Extracted records
___
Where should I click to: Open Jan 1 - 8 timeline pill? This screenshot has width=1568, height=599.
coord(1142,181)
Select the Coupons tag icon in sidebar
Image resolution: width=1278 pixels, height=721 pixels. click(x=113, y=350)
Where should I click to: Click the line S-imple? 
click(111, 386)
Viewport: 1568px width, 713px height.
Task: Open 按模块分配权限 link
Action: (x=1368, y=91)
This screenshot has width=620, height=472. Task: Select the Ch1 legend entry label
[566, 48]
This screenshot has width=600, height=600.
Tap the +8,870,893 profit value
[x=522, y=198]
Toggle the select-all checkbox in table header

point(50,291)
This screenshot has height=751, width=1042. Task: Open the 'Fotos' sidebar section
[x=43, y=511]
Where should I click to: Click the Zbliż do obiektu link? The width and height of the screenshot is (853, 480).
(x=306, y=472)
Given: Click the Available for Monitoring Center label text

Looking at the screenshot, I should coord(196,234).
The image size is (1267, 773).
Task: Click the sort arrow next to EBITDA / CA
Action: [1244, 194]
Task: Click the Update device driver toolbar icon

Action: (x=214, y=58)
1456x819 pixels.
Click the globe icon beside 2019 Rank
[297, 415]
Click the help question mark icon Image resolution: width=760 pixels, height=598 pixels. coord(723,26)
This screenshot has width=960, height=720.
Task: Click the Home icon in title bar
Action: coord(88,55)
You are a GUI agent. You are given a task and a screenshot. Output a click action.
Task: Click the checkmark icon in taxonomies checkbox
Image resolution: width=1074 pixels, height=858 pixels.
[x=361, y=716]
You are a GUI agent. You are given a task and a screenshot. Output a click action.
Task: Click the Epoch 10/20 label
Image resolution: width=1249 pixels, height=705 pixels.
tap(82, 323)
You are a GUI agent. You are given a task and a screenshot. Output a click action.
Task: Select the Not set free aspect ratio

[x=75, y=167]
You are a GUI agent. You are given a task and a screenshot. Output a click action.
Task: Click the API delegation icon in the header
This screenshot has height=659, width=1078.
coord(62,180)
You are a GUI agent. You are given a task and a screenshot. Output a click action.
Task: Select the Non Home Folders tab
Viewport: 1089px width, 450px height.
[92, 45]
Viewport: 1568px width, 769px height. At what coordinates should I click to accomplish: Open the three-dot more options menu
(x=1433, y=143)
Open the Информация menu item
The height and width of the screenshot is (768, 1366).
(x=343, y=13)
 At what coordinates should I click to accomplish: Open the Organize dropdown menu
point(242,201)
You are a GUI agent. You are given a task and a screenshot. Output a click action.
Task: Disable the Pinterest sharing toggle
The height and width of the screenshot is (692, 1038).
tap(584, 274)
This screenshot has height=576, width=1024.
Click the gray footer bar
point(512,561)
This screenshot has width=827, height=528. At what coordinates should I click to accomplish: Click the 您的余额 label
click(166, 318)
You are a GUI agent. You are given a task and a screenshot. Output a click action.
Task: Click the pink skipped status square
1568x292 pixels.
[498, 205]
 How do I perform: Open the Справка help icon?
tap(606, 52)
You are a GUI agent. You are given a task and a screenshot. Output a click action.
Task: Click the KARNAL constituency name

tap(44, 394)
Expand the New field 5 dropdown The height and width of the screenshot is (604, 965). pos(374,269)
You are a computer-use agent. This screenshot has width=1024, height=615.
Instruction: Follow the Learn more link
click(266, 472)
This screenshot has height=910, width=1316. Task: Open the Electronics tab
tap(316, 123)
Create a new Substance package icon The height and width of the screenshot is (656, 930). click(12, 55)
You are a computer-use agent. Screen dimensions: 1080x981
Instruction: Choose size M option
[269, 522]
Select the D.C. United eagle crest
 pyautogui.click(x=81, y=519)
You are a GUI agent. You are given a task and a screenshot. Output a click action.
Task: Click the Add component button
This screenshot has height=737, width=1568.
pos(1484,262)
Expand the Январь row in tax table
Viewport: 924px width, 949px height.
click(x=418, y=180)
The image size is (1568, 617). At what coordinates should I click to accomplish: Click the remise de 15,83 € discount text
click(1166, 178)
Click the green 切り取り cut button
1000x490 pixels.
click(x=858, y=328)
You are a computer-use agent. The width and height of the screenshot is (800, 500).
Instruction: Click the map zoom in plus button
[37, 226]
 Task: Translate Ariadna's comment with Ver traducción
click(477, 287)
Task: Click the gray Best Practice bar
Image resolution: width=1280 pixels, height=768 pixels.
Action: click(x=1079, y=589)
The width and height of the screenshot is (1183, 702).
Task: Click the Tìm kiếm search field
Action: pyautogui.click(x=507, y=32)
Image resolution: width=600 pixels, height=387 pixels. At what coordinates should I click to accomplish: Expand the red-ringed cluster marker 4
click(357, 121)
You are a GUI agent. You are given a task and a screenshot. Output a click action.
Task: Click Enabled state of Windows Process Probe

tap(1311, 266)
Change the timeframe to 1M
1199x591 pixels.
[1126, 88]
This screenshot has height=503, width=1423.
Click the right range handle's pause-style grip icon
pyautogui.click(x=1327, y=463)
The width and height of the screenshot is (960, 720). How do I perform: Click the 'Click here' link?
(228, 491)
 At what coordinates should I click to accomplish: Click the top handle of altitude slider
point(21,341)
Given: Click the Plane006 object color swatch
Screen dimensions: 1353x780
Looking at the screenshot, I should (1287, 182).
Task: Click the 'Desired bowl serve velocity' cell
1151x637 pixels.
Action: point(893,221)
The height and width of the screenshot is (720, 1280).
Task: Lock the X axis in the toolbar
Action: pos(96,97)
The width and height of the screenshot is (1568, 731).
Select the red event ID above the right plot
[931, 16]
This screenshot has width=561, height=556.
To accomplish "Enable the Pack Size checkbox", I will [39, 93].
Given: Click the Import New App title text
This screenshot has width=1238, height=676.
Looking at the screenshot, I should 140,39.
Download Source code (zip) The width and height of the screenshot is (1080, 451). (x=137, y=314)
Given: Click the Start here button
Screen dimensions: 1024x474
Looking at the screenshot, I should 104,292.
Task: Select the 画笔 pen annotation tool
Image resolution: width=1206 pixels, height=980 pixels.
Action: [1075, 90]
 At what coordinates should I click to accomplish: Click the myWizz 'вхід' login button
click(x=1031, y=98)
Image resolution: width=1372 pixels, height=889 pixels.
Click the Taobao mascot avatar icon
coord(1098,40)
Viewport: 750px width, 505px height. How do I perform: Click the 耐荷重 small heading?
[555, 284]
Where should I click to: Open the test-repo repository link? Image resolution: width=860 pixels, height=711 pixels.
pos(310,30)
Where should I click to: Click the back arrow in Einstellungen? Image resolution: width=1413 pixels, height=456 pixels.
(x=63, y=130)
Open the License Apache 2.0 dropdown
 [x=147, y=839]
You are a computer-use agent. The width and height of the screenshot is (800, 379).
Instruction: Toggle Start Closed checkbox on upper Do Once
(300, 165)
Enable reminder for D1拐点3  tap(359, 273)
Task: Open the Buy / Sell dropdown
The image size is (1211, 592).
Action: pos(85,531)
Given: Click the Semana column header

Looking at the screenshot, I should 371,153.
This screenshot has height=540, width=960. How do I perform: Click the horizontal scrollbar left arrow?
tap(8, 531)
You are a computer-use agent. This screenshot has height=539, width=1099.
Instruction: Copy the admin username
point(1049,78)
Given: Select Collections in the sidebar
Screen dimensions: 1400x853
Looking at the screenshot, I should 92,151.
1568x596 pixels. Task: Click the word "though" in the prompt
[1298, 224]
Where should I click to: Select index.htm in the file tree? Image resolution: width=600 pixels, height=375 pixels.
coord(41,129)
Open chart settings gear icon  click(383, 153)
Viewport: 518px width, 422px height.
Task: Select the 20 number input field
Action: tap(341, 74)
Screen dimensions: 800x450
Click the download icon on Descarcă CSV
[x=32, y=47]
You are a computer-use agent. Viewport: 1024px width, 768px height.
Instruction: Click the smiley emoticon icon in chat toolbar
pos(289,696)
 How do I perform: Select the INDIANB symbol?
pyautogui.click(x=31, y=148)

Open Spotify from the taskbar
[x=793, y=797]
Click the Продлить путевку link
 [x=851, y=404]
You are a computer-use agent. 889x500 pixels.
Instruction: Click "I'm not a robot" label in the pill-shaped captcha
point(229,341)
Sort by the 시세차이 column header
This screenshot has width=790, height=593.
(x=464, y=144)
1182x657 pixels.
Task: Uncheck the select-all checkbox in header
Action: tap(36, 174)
___
• **TASK TO CARRY OUT**: Your reply should be only the number of lines in the preceding data that include the word "computer".

• **COMPLETED EXERCISE**: 7